(RECORDS FOR PROCESSING begins)
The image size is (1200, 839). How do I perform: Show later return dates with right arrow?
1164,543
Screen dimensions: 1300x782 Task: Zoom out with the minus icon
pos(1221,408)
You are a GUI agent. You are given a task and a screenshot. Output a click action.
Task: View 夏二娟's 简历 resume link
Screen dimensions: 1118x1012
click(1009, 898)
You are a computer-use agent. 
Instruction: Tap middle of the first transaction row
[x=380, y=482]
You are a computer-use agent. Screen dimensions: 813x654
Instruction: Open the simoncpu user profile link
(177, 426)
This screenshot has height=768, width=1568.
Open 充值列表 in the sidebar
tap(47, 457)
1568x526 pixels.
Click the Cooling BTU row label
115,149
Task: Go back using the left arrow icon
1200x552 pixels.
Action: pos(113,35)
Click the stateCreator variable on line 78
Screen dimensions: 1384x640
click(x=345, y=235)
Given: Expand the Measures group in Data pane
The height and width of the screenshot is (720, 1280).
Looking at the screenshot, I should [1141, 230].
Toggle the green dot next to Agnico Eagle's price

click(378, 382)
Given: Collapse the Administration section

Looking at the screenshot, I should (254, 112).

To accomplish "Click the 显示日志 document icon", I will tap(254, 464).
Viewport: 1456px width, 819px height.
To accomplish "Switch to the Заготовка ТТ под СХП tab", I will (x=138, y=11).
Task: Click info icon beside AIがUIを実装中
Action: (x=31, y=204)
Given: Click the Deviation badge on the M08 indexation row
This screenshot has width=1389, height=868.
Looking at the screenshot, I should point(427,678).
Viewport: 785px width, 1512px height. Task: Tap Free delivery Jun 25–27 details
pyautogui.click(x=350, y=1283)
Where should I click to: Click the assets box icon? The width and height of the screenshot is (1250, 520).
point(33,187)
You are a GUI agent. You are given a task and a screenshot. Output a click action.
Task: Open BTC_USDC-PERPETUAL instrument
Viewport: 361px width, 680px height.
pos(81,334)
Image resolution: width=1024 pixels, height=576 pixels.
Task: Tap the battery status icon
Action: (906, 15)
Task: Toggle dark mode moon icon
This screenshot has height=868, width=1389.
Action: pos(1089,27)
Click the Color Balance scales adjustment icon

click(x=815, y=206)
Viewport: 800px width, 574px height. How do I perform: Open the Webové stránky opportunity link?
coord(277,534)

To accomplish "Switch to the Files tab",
(RECORDS FOR PROCESSING ends)
**WHAT YOU SHOULD DO**: Among the lines above, some may include the string "agent"; state how many, and nothing more.

**REPLY**: 4